La question était directe et même banale, mais elle eût le mérite de marquer un temps dans le déroulement des agapes assourdies par la musique russe. Après avoir réfléchi un temps et avalé une bouchée de caviar « oscietre » accompagné d’un verre de wodka des Tsars, Vladimir Féderovski répondit. Avec Vladimir Poutine la boucle est bouclée : l’espion est devenu chef du Kremlin. Jadis déjà, le couple inattendu - tsar et espion - constitua une clé irremplaçable pour décrypter l’univers secret de ce haut lieu du pouvoir.
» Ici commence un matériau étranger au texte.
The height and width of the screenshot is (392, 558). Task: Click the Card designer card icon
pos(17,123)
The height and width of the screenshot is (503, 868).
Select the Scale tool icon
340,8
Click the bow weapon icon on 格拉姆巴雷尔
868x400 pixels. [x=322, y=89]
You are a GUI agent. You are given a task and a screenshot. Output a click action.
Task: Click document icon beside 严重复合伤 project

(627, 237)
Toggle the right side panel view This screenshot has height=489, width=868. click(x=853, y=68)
Vous pensez que le Kremlin fait rêver ? Je dirai plutôt que Saint Petersburg par sa beauté nous impressionne.

Si Saint-Pétersbourg nous fait rêver, le Kremlin fascine par son lourd passé. Sa chronique est remplie d’orgies, de meurtres, de complots, d’abandons soudains et de redressements cruels. La muraille du Kremlin reste le symbole de cette « énigme drapée de mystère », dont parlait Winston Churchill.
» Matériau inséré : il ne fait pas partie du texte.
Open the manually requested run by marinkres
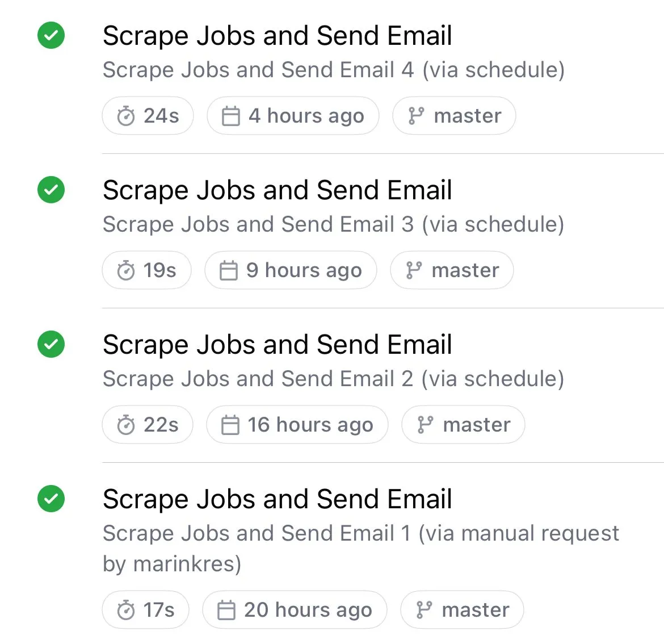664x644 pixels. [x=277, y=499]
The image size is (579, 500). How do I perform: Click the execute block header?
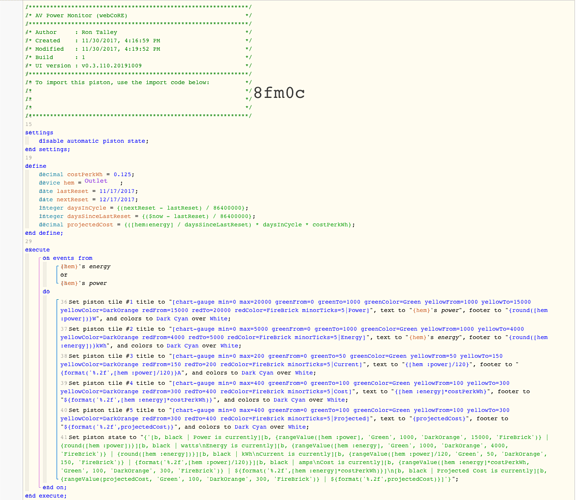point(37,250)
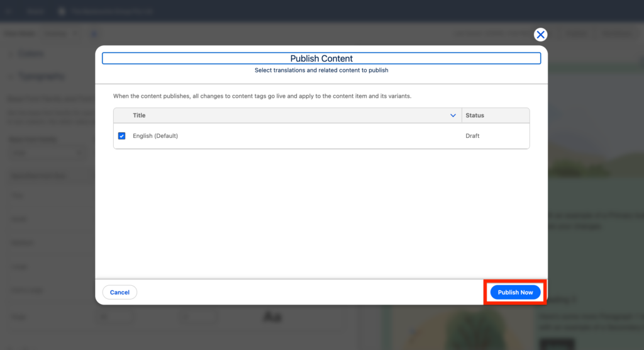Select the English (Default) row label

coord(155,136)
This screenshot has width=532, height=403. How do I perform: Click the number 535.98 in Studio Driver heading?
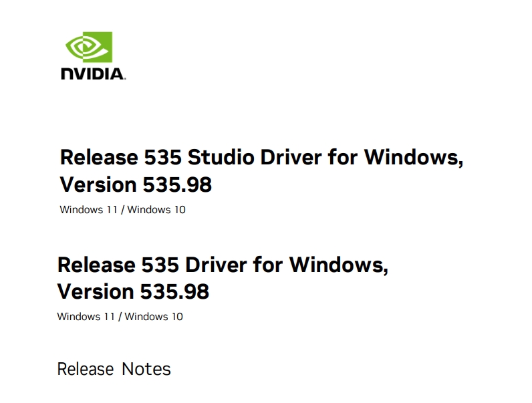[x=177, y=185]
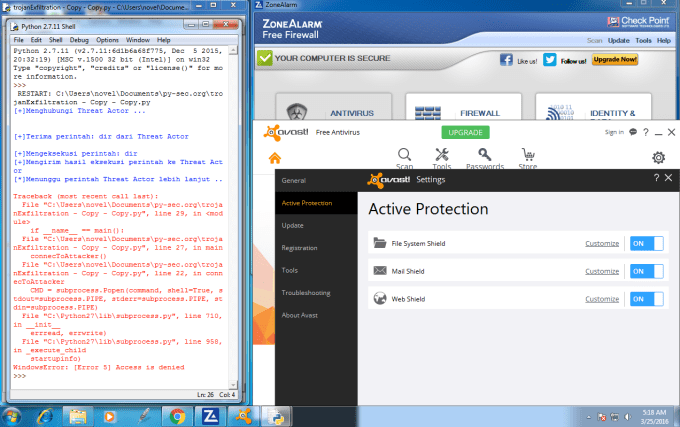The image size is (680, 427).
Task: Click Chrome icon in Windows taskbar
Action: pos(177,413)
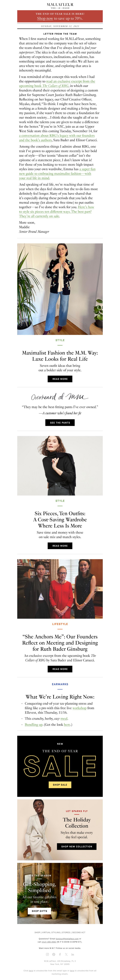Click the SHOP NEW COLLECTION button
Viewport: 120px width, 980px height.
[x=77, y=846]
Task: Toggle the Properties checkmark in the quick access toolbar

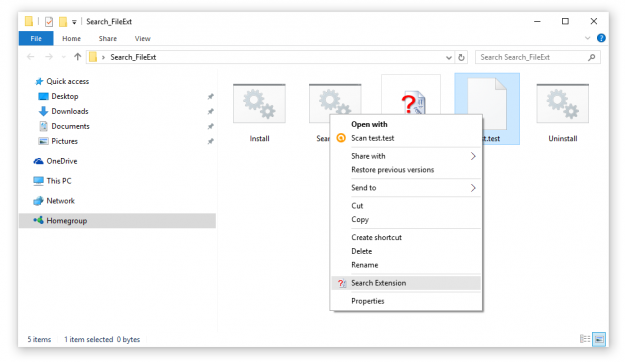Action: pos(49,22)
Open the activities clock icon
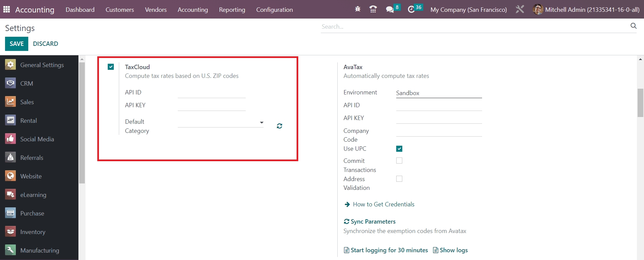The height and width of the screenshot is (260, 644). click(x=411, y=9)
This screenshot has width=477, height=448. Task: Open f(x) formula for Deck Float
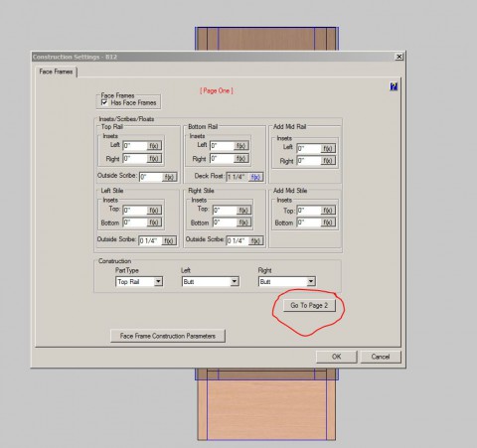[x=255, y=177]
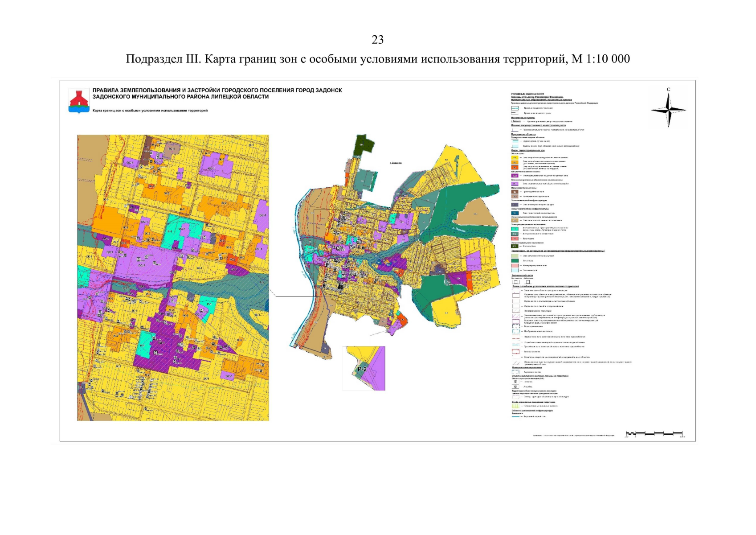This screenshot has width=756, height=535.
Task: Click the dark purple public-business zone swatch
Action: pyautogui.click(x=515, y=176)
Winston Churchill !? Vous, les russes ne cultivez-vous pas la nostalgie accompagnée des grands noms de l’histoire du monde : Churchill, Napoléon etc…

Derrière ces murs, le pire comme le meilleur s’est cultivé à travers les siècles : Dieu, les rêves de grandeur, d’évasion, d’aventure, la fuite en avant, l’avenir. Les souverains, à travers leurs triomphes, leurs reculs, les tragédies ou leurs folies, ont souvent poursuivi les mêmes buts. Leurs victoires, les enseignements nés de leurs défaites, tout ramène au Kremlin où se dressent des cathédrales votives ou expiatoires. Les tsars y sont couronnés et ensevelis, souvent assassinés.

Certes, le kremlin avec ses tours en bulbe fascine les occidentaux par son architecture onirique. Mais derrière cette féerie apparente l’occidental devine un monde secret de crimes quasi shakespearien.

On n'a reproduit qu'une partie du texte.